Quirkiness hasn’t hurt Old Parkland’s appeal among serious and important people. Indeed, they’re drawn to it. President George W. Bush has leased the sixth floor of a new building under construction for his private offices, says Cathy Golden, the campus’s general manager. The security, one imagines, will get even tighter.

When Golden came aboard in 2013, Old Parkland was just “a giant hole in the ground,” she says. “This entire area was a little, well, less developed when we purchased the property, which was fenced in and abandoned.” Dallas’s first hospital, Parkland, moved to the site in the 1890s, and during World War II it housed recovering soldiers. After Parkland Hospital relocated in 1954, the old site fell into disrepair. When President John F. Kennedy was shot in 1963, he was taken to Parkland’s new location, where he was pronounced dead.

The redevelopment cost about $300 million, none of which came from investors. Harlan Crow is a second-generation real estate magnate and head of Crow Holdings, but he chose to fund this project himself. “We’ve been lucky to enjoy some financial success, so we really built the project without financing,” he says in an interview at his private office, a space awash in light, books, and fireplaces. “We ultimately did put some mortgages on the place because interest rates are what they are — it would be almost irresponsible not to do that. But when we built it, we just built it for cash.” That decision, he admits, was “not normal. And it might not even be smart. But I’ve done so many things that weren’t smart.”

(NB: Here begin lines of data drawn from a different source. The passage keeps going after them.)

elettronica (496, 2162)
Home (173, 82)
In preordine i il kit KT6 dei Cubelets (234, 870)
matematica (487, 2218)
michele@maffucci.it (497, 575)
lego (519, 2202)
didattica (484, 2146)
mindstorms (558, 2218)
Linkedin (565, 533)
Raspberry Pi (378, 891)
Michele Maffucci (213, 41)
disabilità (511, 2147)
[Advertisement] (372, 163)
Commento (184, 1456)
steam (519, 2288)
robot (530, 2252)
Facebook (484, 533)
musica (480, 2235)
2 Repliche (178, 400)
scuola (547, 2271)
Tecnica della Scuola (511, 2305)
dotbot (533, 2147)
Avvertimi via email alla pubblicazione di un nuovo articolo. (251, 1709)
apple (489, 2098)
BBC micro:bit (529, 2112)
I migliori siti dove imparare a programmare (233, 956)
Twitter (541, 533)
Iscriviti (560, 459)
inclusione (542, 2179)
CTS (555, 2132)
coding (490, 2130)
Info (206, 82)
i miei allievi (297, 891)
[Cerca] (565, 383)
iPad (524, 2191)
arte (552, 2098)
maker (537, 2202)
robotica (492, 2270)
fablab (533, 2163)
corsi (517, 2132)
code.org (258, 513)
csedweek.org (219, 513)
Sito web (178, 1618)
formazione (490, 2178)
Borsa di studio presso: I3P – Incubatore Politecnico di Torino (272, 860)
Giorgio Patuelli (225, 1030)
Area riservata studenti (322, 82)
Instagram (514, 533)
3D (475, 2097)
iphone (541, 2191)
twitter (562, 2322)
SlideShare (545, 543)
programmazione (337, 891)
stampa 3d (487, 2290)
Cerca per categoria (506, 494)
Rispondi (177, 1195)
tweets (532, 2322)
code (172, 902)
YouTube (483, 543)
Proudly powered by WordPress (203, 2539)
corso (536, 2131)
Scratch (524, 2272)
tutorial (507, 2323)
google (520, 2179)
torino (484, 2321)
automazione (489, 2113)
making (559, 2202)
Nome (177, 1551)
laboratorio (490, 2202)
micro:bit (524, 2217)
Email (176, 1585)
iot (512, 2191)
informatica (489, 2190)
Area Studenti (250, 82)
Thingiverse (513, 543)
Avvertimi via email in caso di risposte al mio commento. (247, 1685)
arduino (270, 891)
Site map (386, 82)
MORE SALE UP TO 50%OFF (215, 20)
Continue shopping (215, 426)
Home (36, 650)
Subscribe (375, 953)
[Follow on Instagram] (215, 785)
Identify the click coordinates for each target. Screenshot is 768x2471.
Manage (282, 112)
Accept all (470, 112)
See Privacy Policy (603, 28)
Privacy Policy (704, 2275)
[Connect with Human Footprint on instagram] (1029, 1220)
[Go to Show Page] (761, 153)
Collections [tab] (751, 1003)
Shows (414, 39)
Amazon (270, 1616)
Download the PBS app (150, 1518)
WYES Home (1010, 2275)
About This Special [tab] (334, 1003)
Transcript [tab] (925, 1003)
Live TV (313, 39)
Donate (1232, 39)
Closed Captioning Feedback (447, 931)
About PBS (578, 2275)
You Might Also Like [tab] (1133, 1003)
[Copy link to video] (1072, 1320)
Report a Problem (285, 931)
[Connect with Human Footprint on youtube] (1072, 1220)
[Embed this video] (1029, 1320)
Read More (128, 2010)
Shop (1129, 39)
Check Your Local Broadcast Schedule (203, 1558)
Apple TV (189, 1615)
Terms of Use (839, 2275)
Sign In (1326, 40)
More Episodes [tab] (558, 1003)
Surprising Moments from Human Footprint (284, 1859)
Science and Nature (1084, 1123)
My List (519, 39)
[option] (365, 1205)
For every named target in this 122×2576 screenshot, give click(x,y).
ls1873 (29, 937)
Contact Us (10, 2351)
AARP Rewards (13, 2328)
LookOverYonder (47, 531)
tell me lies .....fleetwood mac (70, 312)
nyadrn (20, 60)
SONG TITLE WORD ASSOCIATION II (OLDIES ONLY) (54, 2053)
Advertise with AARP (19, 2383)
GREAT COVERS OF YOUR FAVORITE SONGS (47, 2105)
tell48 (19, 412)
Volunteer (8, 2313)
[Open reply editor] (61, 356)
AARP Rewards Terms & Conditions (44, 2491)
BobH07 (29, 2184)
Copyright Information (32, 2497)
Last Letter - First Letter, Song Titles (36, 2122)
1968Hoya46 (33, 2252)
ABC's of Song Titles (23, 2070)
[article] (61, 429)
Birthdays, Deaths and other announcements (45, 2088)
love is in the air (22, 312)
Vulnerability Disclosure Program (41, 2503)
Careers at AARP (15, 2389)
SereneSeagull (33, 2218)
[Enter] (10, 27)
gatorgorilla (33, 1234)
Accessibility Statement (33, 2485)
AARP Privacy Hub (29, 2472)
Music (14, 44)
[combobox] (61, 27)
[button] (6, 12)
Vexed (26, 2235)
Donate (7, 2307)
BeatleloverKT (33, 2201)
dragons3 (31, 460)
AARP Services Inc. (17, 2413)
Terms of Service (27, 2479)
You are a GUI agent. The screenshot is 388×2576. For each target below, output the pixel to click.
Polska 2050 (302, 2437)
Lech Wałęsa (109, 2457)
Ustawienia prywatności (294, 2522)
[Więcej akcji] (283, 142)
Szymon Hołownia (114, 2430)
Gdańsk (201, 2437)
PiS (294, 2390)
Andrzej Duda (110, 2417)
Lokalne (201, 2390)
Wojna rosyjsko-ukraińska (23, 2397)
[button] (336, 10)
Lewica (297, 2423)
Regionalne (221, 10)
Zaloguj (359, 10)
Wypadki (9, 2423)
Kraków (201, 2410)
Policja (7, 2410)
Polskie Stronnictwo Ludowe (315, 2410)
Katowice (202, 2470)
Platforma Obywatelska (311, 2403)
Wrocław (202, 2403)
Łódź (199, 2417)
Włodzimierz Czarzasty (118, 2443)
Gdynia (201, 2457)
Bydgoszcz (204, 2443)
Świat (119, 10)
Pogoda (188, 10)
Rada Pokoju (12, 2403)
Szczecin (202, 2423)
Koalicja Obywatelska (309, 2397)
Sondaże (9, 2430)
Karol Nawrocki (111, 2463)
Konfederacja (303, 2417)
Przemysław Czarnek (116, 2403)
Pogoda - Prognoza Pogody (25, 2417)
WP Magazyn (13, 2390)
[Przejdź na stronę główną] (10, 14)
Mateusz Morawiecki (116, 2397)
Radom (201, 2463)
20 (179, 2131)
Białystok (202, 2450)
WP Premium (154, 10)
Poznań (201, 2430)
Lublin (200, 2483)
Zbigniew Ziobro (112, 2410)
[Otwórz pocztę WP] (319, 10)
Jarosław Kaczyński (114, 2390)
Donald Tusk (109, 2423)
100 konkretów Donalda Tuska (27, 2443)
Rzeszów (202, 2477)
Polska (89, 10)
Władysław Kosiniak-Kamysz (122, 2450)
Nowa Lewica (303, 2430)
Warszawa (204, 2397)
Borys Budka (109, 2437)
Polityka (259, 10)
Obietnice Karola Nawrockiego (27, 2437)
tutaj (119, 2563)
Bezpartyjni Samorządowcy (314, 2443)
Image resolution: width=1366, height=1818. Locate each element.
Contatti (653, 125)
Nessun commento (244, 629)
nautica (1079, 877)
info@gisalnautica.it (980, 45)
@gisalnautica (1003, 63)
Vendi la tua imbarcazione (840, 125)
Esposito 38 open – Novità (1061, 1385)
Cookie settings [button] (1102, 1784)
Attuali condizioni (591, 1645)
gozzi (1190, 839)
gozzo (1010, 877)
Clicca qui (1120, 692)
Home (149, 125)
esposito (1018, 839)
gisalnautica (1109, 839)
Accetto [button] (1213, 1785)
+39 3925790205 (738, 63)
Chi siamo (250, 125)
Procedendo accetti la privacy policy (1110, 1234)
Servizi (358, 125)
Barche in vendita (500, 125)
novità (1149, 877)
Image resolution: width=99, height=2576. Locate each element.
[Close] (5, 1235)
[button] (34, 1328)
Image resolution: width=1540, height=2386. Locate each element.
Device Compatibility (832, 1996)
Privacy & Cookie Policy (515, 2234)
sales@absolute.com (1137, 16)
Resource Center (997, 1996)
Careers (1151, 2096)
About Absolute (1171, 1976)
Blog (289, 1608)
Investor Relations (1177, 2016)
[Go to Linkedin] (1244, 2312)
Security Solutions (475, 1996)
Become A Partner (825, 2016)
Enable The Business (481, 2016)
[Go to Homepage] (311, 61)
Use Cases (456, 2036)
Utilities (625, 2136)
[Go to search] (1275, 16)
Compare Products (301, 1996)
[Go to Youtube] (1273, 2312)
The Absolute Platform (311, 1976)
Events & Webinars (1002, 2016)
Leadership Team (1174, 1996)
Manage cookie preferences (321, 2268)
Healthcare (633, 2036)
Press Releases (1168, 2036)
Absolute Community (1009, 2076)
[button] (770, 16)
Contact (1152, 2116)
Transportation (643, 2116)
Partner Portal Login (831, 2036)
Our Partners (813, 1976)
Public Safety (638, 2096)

Old Parkland makes money, but that was never the point. “I think there’s financial return, and then there’s something else,” says Crow. “Sometimes I call it cosmic return, and that’s really a bullshit term. But there are benefits that can come from an investment that aren’t numerical. You can’t underwrite that, and all the smart people that read Institutional Investor would think I’m an idiot. But one of the nice things about being 65 is that you don’t care.”